Last Updated on May 8, 2021
While most of us were taught to loathe this tenacious garden invader, it turns out dandelions have much to recommend them. One of most home foragers’ favorite edible weeds, dandelions are nutritional and medicinal powerhouses worth getting to know. So before you start pulling or poisoning these impressive plants this season, consider eating your dandelions! Here’s how to eat dandelions and more than 35 ways to enjoy the health benefits of dandelion.
Can You Eat Dandelions? Oh Yes! How to Eat Dandelions
Lawn devotees everywhere pretty much universally despise dandelions. But as more of us come to realize both what an environmental nightmare grass lawns are and how many so-called weeds have significant nutritional and medicinal value, dandelions are garnering more and more appreciation. Like they used to — when Europeans intentionally brought them to North America as a food source. I consider dandelion among the many wonderful perennial vegetables that are easy to incorporate into your home landscape.

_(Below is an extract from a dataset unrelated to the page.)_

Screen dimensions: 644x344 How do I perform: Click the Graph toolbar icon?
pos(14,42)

Whether or not you’re into herbal medicine or foraging, you might want to reconsider your relationship to dandelions for three reasons:
- Dandelions are both nutritious and delicious, making harvesting dandelions a useful way to get more food from your yard.
- Dandelions have a number of useful medicinal properties, making them a readily-available source of herbs to support better health.

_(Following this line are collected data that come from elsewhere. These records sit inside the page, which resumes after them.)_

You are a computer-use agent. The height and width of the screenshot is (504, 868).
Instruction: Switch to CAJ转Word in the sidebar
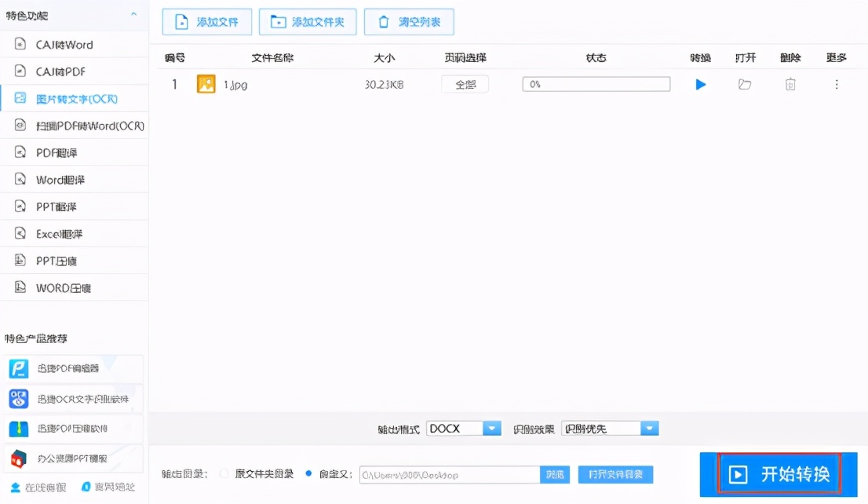(x=64, y=45)
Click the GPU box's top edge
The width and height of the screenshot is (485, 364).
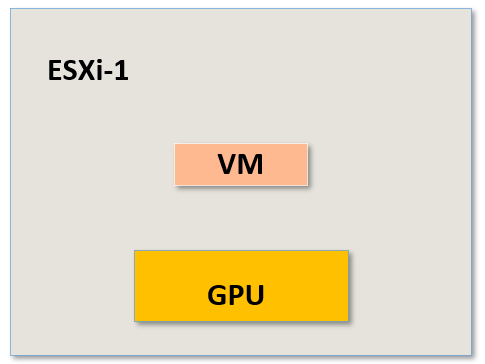(241, 251)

- They’re an important early food for pollinators, who need all the help they can get.
Maybe you’re reading this because like me, you’re fascinated by the possibility of using the power of plants to support health. And getting super healthy food for free right outside your door is just plain cool.
All parts of the dandelion are edible, including the flowers, leaves, and roots, as well as the stems and seeds, though those are used less often. The greens and roots are considered especially useful for supporting the liver’s function as a detoxifier.

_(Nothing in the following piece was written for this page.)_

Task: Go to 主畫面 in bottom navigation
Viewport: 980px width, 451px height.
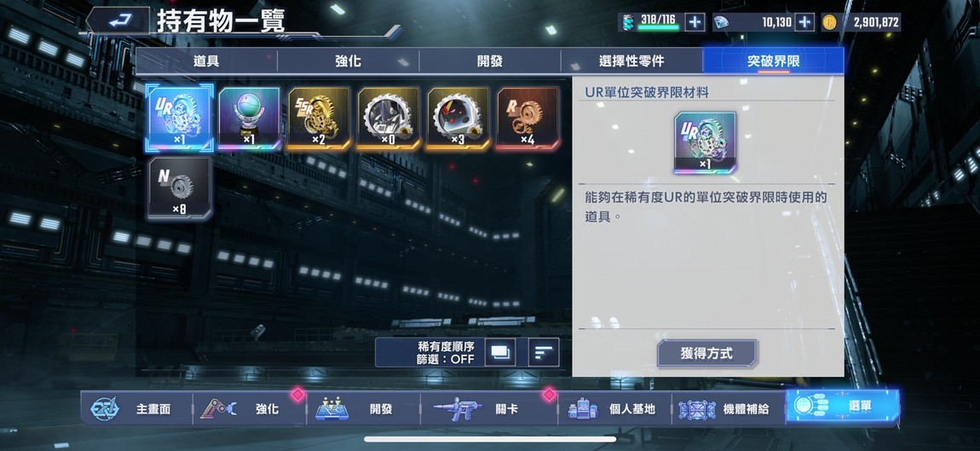Action: point(137,408)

Read on to learn more about the impressive health benefits of dandelion and perhaps you’ll also start viewing them as a bonus crop in your garden rather than the bane of your summer existence. (Leave that for mosquitoes. Here’s an effective natural mosquito control method for dealing with those.)
Health Benefits of Dandelion
- The greens are extremely nutritious, full of vitamins and minerals, like vitamins A & K, and calcium as well as magnesium and potassium. (Nutrition data here.) They’re also rich in antioxidants and polyphenols, which have been shown to protect health in numerous ways.
- Dandelions contain a number of beneficial plant compounds and are being studied for diverse uses in disease treatment, including cancer and type 2 diabetes.
- Dandelion is a diuretic, one of the reasons it’s considered helpful for flushing out waste. Herbalists turn to dandelion for liver support, which helps to remove metabolic waste from the body.
- The root contains inulin, a prebiotic (good for gut health), as well as bitter compounds considered valuable for digestion.
- Compounds in dandelion flowers are considered very soothing to the skin, so you’ll find them starring in a number of soaps, salves, and lotions in much the same way as calendula. You’ll find some ideas below.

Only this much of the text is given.